Futbolu dünyanın ekseriyetiyle birlikte ülkemizde de vazgeçilmez birincil kılan hususları; kara paranın aklandığı bir sektör olması yanında, endüstri ve sanayi tarihiyle koşut gelişen, kitleleri lumpenleştiren, alt sosyo kültürel katmanların gazını alan, sistem içi emniyet supabı kılan yapısında aramak mümkün.
Bu da kaçınılmaz olarak ağırlığın futbola verilmesiyle birlikte kör bir tutkunun spor dünyasında bir kapkaç ekonomisi doğurmasını pompalamakta, besleyip büyütmekte.

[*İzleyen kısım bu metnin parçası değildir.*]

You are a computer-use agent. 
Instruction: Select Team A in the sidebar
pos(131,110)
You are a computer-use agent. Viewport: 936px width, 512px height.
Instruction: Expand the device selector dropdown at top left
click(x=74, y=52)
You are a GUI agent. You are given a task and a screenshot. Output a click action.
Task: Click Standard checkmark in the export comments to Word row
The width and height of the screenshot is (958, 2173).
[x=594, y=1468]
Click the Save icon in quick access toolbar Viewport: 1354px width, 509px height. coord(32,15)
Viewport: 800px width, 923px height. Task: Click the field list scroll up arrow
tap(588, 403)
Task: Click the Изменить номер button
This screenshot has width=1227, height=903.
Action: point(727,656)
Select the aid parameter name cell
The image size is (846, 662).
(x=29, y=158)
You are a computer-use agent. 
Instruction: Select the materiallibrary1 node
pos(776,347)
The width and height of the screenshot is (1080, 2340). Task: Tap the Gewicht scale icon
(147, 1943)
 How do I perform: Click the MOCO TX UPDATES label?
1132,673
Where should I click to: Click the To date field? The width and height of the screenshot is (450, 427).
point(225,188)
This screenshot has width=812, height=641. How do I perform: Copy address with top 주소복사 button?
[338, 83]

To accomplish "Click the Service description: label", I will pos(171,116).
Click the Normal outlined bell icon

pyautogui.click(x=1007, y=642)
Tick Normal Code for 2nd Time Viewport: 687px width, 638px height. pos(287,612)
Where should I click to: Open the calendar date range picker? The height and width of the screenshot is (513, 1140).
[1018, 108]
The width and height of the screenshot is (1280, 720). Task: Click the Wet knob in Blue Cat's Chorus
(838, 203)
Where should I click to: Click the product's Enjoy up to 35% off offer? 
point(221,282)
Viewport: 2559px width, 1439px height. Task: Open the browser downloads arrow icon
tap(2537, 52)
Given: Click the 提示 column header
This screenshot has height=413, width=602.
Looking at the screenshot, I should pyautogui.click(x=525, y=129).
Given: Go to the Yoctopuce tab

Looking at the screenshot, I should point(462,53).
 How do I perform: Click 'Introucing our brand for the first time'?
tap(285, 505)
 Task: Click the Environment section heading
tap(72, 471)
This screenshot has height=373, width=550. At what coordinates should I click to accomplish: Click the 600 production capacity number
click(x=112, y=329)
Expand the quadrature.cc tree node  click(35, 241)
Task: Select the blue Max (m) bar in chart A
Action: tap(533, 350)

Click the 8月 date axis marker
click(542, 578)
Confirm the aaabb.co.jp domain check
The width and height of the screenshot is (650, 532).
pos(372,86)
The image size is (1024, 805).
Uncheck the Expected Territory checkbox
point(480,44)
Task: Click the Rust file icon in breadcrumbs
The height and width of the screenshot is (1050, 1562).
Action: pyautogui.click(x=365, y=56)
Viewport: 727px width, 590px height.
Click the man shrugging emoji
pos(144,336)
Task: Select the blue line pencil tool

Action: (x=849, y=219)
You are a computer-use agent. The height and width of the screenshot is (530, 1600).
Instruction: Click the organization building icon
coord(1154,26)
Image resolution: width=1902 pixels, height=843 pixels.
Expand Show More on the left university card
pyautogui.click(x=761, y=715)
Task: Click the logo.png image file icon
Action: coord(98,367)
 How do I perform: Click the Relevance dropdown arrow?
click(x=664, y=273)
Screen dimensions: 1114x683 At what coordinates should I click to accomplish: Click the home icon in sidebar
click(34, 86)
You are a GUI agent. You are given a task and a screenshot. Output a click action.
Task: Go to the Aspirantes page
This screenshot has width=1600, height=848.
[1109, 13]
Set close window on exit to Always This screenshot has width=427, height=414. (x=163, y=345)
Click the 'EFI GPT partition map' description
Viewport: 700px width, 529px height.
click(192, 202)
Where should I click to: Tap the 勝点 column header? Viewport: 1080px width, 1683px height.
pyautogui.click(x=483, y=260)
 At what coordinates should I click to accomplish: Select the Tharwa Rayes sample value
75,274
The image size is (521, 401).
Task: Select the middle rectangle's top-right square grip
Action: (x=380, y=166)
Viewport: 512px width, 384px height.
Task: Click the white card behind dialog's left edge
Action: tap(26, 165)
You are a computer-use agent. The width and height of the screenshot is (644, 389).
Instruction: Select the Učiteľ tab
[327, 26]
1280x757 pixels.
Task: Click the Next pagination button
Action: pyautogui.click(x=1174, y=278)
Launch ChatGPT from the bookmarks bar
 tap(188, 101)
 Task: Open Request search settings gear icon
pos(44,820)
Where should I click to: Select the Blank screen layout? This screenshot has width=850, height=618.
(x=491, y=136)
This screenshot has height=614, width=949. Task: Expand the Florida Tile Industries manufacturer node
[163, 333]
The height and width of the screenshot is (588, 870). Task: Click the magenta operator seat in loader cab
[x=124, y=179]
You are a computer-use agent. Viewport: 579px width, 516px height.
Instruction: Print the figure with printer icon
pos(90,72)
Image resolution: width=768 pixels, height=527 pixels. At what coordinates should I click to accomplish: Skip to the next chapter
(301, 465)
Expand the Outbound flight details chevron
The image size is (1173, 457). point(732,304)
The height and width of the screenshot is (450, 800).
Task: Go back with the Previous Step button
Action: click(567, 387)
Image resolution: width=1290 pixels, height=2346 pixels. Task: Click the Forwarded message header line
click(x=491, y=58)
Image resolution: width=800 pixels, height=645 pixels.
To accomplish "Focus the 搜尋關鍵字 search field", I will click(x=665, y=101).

Futbolumuzda Fenerbahçe olayının özünde de bu var kanımca. Genelde orta kademe bir iş adamı katmanın öykünmeci anlayışla büyük sanayici zümreye dahil olmak noktasında paravan gördüğü bir kulüptür açıkçası. Koç’un birkaç nesle yayılan konumunu düşündüğümüzde şimdiki başkan Ali Koç’u saymazsak önceki başkanların hemen tamamının sosyo ekonomik yapılanması bundan farklı mıdır acaba? Müteahhit başkanlar gırla gider. Bu da günü kurtarmacı, parsayı toplamacı bir felsefeyi hakim kılmakta kulübün kimyasında. Dikkat edersek Fenerbahçe’nin futbol şablonunda da başarısızlığa tahammülsüz, jenerasyon oluşturmak için kendine zaman tanımayan bir arabesk pragmatizm hakimdir. Bu da ister istemez ayaküstülüğe, günübirlik olana meyleder.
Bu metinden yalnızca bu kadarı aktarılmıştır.